▶ What you are asked to do: Beneath this line is the data. Output exactly the lines from the line with "São José do Rio Preto-SP (799, 2054)" to the line with "MANAUS-AM (635, 2008)", both ends included, and nothing more.

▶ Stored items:
§ §

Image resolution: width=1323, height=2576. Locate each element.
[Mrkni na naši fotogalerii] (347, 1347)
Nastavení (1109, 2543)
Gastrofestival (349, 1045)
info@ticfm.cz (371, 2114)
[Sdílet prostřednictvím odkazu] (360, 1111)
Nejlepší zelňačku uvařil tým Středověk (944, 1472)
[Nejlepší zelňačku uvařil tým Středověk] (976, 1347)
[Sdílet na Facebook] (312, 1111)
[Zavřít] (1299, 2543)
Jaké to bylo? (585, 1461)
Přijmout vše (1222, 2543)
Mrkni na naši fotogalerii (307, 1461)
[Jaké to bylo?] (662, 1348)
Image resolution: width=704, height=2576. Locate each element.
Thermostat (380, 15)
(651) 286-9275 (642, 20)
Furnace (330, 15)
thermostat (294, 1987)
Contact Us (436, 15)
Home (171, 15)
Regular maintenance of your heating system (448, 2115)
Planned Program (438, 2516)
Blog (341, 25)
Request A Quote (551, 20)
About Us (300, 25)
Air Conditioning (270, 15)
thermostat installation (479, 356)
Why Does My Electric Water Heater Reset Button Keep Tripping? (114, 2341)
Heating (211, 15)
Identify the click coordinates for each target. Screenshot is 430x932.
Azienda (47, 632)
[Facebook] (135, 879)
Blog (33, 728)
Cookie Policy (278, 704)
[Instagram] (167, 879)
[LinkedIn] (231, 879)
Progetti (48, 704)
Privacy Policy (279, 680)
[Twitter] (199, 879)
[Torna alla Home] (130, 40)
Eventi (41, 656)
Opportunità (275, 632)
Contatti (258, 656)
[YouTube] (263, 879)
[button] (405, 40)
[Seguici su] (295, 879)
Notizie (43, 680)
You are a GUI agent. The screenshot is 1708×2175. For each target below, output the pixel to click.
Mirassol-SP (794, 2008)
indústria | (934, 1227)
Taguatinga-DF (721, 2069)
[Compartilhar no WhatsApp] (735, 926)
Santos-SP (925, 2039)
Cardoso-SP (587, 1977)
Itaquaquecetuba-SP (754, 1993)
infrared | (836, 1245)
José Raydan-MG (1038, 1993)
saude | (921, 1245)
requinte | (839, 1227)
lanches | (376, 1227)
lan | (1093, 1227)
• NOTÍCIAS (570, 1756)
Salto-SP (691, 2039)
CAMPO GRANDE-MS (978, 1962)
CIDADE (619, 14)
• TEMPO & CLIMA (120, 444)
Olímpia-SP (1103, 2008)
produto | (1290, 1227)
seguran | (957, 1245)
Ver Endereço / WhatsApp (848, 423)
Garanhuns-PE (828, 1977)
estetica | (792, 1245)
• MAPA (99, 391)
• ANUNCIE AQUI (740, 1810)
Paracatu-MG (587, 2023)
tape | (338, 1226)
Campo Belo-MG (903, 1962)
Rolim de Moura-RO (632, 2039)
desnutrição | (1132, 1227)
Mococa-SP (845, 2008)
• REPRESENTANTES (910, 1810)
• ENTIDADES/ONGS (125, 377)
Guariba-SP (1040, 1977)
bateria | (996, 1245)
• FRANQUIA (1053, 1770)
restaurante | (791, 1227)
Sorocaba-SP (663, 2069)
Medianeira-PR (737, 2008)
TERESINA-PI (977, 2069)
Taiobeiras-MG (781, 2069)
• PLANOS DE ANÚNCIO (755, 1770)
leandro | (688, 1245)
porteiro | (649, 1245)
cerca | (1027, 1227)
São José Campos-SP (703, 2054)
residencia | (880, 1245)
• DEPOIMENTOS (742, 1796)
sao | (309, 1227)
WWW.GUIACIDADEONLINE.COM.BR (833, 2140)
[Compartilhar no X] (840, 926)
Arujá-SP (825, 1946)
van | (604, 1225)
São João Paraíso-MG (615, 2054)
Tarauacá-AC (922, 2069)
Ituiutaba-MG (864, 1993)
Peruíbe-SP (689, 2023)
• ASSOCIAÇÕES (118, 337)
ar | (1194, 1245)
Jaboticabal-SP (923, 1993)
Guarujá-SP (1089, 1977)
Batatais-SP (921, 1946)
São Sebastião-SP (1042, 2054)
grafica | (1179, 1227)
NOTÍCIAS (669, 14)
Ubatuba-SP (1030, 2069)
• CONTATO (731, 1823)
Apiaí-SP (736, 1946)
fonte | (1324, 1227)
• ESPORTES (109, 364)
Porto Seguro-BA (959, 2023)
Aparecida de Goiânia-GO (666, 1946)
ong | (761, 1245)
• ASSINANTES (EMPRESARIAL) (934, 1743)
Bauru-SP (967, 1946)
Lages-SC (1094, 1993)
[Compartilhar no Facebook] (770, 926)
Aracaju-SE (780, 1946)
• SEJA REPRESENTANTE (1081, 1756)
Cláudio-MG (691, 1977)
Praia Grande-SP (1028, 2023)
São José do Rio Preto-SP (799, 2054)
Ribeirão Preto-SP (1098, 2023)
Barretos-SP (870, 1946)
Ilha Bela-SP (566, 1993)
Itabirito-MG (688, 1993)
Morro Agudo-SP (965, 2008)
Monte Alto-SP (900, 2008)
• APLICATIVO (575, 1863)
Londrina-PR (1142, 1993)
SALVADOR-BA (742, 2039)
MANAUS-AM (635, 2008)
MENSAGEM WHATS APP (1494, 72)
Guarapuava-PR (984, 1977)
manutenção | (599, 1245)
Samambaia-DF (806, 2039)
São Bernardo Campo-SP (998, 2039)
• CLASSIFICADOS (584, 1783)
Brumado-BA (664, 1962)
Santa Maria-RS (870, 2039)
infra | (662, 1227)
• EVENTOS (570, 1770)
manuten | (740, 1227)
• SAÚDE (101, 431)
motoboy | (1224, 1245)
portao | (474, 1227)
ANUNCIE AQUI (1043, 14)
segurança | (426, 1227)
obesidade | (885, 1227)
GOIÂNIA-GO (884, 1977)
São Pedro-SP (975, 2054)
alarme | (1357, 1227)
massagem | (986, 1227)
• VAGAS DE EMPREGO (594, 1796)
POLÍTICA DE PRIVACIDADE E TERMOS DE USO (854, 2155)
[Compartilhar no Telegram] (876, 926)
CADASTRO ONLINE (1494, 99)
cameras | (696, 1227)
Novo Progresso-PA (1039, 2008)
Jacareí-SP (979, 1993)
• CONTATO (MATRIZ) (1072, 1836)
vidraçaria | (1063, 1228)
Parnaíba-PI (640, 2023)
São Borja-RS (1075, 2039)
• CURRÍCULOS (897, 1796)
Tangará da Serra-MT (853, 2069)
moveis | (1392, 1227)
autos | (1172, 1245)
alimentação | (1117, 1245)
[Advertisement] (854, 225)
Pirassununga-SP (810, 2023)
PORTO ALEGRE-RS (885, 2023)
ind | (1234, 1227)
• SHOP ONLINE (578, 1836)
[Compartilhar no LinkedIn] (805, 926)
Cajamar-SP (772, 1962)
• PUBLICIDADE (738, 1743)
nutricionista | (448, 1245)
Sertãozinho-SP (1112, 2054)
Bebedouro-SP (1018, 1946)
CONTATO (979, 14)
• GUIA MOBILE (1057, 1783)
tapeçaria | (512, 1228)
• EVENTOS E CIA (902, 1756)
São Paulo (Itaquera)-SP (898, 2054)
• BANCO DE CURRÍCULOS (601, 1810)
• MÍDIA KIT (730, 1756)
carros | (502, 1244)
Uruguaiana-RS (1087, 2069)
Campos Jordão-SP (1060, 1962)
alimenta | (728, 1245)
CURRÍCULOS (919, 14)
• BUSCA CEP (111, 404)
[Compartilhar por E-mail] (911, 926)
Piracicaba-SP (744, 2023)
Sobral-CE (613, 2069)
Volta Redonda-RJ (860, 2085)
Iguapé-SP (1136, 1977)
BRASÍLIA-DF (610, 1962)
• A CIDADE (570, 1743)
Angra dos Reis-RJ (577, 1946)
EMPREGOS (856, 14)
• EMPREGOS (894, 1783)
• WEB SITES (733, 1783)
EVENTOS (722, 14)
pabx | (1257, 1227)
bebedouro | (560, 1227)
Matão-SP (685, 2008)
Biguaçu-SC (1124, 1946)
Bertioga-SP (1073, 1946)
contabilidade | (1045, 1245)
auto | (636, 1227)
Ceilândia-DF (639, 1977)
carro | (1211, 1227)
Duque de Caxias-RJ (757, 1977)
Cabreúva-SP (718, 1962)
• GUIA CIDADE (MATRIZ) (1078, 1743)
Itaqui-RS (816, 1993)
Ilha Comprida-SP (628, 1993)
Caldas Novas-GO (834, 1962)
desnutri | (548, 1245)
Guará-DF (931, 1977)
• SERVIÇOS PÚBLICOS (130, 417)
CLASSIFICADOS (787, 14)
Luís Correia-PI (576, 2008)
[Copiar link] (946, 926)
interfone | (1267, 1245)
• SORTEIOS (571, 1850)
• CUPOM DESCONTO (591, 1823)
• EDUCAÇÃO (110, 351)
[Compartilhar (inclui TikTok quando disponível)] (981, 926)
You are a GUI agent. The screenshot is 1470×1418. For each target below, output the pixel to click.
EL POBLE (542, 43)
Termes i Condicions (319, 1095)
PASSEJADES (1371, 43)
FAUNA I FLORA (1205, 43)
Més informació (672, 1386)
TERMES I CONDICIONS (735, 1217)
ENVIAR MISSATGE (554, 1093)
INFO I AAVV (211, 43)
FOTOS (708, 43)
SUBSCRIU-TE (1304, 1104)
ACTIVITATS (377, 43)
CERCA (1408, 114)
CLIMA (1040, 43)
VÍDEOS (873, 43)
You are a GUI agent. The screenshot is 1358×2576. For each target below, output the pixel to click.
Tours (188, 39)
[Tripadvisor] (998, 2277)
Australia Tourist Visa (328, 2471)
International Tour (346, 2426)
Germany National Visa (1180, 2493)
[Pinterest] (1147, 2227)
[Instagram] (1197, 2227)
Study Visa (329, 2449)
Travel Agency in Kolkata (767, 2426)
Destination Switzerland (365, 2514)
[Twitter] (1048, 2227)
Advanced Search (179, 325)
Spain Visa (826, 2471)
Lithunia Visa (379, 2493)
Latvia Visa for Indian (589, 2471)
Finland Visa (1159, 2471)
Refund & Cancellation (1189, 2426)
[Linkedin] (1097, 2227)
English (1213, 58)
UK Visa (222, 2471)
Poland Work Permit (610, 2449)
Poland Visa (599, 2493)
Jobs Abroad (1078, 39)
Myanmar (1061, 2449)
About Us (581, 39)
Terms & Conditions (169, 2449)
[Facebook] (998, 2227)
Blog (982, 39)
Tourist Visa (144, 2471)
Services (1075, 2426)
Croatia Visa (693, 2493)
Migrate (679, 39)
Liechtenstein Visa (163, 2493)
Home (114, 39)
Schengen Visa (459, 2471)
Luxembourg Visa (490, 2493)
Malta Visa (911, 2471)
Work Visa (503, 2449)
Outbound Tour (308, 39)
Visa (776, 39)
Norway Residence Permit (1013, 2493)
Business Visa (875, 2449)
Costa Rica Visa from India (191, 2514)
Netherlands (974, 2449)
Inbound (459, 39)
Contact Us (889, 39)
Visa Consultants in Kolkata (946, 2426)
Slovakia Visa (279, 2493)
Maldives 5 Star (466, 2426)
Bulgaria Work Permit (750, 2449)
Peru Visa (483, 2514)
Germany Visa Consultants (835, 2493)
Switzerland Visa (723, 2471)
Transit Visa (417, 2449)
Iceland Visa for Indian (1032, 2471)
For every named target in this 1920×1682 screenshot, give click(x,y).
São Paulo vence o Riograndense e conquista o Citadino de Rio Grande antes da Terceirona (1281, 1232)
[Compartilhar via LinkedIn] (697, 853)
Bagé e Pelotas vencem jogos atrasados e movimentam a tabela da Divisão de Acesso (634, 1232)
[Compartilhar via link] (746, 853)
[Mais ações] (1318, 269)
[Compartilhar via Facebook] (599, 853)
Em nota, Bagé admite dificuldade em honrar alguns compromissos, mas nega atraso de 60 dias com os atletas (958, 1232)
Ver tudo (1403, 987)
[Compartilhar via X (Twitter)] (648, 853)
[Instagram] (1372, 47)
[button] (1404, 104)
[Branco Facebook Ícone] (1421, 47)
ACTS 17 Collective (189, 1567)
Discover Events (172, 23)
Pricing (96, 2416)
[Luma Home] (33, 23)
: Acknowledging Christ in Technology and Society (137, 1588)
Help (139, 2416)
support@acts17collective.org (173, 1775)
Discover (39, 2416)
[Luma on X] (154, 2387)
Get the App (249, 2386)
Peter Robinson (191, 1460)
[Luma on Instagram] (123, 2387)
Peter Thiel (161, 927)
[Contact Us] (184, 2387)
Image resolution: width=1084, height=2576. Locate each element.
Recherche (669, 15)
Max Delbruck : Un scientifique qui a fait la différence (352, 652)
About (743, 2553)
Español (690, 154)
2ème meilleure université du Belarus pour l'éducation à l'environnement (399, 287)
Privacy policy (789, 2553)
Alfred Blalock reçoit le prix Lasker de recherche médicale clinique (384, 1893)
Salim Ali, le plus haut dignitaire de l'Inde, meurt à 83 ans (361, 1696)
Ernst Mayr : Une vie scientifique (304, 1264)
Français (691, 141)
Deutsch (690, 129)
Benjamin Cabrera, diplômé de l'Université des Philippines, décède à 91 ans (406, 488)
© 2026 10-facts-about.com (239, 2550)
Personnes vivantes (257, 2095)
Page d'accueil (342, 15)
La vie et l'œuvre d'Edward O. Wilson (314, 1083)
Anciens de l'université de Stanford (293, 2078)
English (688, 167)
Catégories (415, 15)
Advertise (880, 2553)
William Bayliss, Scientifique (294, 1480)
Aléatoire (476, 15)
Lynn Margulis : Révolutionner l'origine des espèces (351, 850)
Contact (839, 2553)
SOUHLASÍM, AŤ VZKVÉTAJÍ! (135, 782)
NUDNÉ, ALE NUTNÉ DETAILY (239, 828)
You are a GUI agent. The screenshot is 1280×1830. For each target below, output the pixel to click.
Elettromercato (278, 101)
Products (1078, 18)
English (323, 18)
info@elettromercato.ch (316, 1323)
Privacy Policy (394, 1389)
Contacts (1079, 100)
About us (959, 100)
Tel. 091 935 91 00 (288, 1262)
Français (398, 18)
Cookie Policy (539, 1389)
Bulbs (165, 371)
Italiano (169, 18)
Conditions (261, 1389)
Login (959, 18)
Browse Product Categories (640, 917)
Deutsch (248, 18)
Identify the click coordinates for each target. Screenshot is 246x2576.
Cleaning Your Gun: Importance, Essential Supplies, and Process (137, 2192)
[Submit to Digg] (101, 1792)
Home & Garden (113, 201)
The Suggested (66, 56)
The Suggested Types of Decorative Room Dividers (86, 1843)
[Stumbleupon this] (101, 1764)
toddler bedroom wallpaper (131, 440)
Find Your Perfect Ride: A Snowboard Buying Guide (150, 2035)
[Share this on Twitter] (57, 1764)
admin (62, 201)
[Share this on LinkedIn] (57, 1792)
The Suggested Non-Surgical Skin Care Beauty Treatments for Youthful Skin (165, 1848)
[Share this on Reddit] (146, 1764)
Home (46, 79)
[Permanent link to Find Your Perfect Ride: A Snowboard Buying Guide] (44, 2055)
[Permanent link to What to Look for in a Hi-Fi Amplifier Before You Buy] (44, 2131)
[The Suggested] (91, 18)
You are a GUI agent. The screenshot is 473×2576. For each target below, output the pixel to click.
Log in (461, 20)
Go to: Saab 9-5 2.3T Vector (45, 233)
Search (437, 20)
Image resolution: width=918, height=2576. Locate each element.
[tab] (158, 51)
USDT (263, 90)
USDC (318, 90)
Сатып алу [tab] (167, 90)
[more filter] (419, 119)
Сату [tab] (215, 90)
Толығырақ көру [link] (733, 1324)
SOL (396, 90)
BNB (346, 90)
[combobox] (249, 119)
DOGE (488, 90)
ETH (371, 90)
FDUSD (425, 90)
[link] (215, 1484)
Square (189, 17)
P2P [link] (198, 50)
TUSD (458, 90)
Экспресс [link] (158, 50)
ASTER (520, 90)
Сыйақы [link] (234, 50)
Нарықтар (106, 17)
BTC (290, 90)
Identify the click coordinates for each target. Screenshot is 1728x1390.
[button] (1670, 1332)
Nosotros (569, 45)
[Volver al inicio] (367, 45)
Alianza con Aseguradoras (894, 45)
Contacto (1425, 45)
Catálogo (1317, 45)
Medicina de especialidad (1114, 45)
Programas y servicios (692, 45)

§ §

▶ Solution to this exercise:
São José do Rio Preto-SP (799, 2054)
Ribeirão Preto-SP (1098, 2023)
Barretos-SP (870, 1946)
Ilha Bela-SP (566, 1993)
Itabirito-MG (688, 1993)
Morro Agudo-SP (965, 2008)
Monte Alto-SP (900, 2008)
• APLICATIVO (575, 1863)
Londrina-PR (1142, 1993)
SALVADOR-BA (742, 2039)
MANAUS-AM (635, 2008)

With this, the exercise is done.